OPTIONS /app/home HTTP/1.1 Host: 127.0.0.1:8080 Connection: keep-alive Cache-Control: max-age=0 Access-Control-Request-Method: GET Origin: http://localhost:8080 Access-Control-Request-Headers: accept, content-type Accept: */* Referer: http://localhost:8080/app/index.html
HTTP/1.1 200 OK Access-Control-Allow-Origin: http://localhost:8080 Access-Control-Allow-Credentials: true Access-Control-Max-Age: 1800 Access-Control-Allow-Methods: GET Access-Control-Allow-Headers: content-type,access-control-request-headers,access-control-request-method,accept,origin,x-requested-with Content-Length: 0
If your server returns the Access-Control-Allow-Origin headers then only client can access the targeted site content, when the preflight request is successful then browser makes the original request. Once the request is successful, browser cache the details of the origin, url (request made to), max-age and header details, so for subsequent requests to same URL will be served directly and in that case preflight request will be not sent.
On Server Side, How I can support the cross-site request
We do use Tomcat, from Tomact version 7.0.40 by default CorsFilter is included, you just need to enable it for your application, the minimal configuration is
<filter> <filter-name>CorsFilter</filter-name> <filter-class>org.apache.catalina.filters.CorsFilter</filter-class> </filter> <filter-mapping> <filter-name>CorsFilter</filter-name> <url-pattern>/*</url-pattern> </filter-mapping>
you can specify the optional parameters by adding init parameters, follow this link for more details.
<init-param> <param-name>cors.allowed.origins</param-name> <param-value>http://localhost:8080, http://127.0.0.1:8080</param-value> </init-param> <init-param> <param-name>cors.allowed.methods</param-name> <param-value>GET,POST,HEAD,OPTIONS,PUT</param-value> </init-param>
If you have Apache or any other HTTP server between client and you application server, then make sure you have implemented cross-site support on those servers.

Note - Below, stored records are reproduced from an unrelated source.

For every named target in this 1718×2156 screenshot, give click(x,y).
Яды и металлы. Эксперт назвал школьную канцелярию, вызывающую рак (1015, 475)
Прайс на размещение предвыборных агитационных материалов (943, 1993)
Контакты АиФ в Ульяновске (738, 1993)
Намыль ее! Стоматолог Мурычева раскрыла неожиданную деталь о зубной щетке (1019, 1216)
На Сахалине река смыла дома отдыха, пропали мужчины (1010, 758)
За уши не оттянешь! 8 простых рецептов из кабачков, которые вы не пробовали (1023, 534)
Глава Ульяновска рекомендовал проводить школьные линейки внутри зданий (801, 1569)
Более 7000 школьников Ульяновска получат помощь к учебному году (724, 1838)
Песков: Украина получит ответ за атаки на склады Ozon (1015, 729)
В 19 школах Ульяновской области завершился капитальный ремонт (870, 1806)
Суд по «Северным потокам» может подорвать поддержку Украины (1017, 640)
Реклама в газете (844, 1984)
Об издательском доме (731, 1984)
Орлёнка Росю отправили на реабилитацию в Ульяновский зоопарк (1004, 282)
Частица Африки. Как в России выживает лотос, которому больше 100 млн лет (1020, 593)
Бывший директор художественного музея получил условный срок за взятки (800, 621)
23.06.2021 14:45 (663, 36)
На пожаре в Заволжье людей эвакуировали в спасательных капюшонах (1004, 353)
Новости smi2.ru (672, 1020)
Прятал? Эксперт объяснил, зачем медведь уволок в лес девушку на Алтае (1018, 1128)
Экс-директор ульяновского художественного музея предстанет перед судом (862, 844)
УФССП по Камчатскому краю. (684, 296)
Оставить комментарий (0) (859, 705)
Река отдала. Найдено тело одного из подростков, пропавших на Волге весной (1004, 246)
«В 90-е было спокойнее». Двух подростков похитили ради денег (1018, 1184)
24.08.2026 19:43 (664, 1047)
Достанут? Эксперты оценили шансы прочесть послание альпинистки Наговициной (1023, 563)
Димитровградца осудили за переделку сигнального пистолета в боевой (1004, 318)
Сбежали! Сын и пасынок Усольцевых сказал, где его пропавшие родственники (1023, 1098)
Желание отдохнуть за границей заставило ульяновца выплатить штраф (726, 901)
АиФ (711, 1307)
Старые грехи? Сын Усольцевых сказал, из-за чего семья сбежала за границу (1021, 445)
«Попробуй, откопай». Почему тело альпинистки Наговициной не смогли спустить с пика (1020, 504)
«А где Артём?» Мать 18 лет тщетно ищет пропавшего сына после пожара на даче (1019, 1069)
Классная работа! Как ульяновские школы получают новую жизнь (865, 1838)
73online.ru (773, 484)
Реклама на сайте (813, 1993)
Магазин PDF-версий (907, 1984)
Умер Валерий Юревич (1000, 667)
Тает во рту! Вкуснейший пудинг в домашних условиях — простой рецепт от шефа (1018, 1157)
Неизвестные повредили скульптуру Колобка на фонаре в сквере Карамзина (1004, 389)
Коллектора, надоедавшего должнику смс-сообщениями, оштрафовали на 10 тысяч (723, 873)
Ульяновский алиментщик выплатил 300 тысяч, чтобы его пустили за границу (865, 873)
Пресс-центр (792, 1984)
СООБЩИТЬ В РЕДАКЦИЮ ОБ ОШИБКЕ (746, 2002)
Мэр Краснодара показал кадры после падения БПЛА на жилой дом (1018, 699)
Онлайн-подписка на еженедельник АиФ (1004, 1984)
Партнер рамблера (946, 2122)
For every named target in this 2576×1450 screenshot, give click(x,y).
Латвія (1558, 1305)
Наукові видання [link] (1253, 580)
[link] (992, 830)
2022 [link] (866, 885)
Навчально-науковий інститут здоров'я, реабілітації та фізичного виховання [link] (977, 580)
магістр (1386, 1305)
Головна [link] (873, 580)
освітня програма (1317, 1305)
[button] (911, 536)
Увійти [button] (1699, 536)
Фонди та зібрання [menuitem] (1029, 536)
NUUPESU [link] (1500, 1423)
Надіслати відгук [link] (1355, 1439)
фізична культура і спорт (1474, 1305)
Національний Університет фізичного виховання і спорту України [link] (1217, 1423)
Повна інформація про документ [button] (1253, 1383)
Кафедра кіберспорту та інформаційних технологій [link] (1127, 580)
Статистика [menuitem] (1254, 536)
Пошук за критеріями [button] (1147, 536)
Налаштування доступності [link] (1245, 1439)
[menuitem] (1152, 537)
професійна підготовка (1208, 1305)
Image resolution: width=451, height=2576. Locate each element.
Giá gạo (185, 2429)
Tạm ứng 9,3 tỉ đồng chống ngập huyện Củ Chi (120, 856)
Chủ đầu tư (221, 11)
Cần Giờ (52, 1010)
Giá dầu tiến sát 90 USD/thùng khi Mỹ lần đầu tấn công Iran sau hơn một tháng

if your application is used or open for limited applications, it is recommended to use specific domain names list for “Allowed Origin”, if you have a global web API then you can use *.
More on OPTION method
This method allows the client to determine the options and/or requirements associated with a resource, or the capabilities of a server, without implying a resource action or initiating a resource retrieval. Mostly option do not have the body, but specification is open and in future option body may be supported to make detailed query on server.
BTW : WebSocket won’t fall under same-origin or cross-site policy, so if you create a WebSocket to different URL it will work.